As reported at HIV Plus Magazine
A new report from the National Center for Health Statistics suggests that nearly half of all American adults living with HIV aren’t on antiretroviral medications. It’s these medications that turn HIV from a death sentence into a manageable chronic condition. And not being on antiretroviral therapy doesn’t just harm the person with HIV; studies have shown that those on meds are much less likely to pass the virus on to their sexual partners.
It was initially thought that for many people living with HIV lack of treatment was due to people being unaware of their HIV status. It’s believed that more than 1/3 of people living with HIV are yet to be tested to learn of their status.

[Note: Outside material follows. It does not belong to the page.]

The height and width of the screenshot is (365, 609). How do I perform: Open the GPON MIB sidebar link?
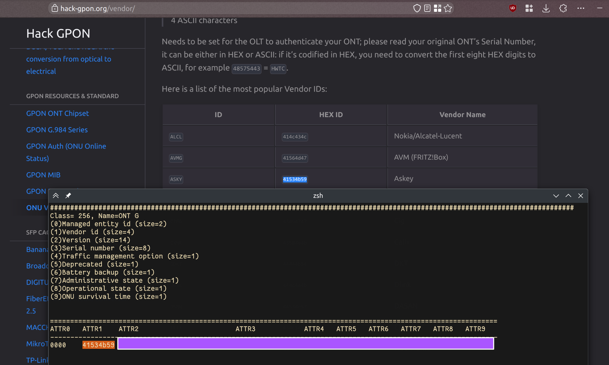(43, 175)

It is now becoming apparent that socio economic factors are also impacting availability and access to HIV treatments, a vital key to health of those living with HIV as well as reducing chance of transmission of the HIV virus.
Del Rio said the fact that 48 percent of HIV-positive people hadn’t taken antiretroviral medications within the last month indicates a huge disparity between reality and the goals of the Joint United Nations Programme on HIV/AIDS. The international organization hopes by the year 2020 that 90 percent of those who are HIV-positive will know their status, 90 percent of those who have been diagnosed as HIV-positive will be on antiretroviral medications, and 90 percent of those on treatment will have an undetectable viral load.
For those who are HIV negative and at high risk of HIV infection, PrEP continues to be a vital key to reduce risk of HIV infection with Truvada, a medication that when taken daily can reduce risk of HIV infection by up to 99%.